Study of the multitarget mechanism of (HUANGQI) in the treatment of Alzheimer's disease based on network pharmacology and molecular docking technology.

Context: In China, HUANGQI is widely used for the treatment of Alzheimer's disease (AD). However, a comprehensive understanding of its mechanism of anti-AD effects is lacking.

Objective: To explore the active ingredients of HUANGQI and its potential targets and mechanisms of action in AD.

Materials And Methods: The active ingredients and targets of HUANGQI were screened from databases (TCSMP, ETCM, and BATMan), and AD-related genes were obtained from DrugBank and GeneCards. The same target genes were screened, and a drug-target disease network was constructed. The PPI network was constructed and GO and KEGG pathway enrichment analyses of the targets. The Cell Counting Kit-8 (CCK-8) assay was used to determine suitable HUANGQI treatment concentrations for HT-22 cells between 0-480 μg/mL. CCK-8, FITC-phalloidin and propidium iodide (PI) assays were used to examine the protective effect of (0, 60, 120, 240 μg/mL) of HUANGQI on 20 μM Aβ1-42-induced HT-22 cell cytotoxicity.

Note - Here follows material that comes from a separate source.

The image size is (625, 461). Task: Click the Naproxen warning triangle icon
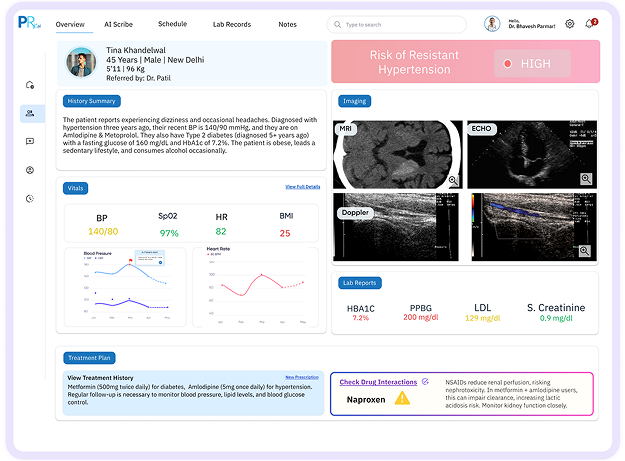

Results: Twelve active ingredients of HUANGQI were selected, with 679 common targets associated with AD. GO and KEGG analysis revealed that the therapeutic mechanisms of HUANGQI involve TNF, AGE, the NF-κB pathway, and nuclear receptor activity-related processes. The CCK-8 assay indicated that HUANGQI was not cytotoxic to HT-22 cells at concentrations less than 240 μg/mL and was able to attenuate Aβ1-42-induced cellular damage (EC = 83.46 μg/mL). FITC-phalloidin and PI assays suggested that HUANGQI could alleviate 20 μM Aβ1-42-induced neuronal cell cytotoxicity in a dose-dependent manner.

Conclusion: HUANGQI has a protective effect on Aβ1-42-induced nerve cell injury; further mechanism research was needed.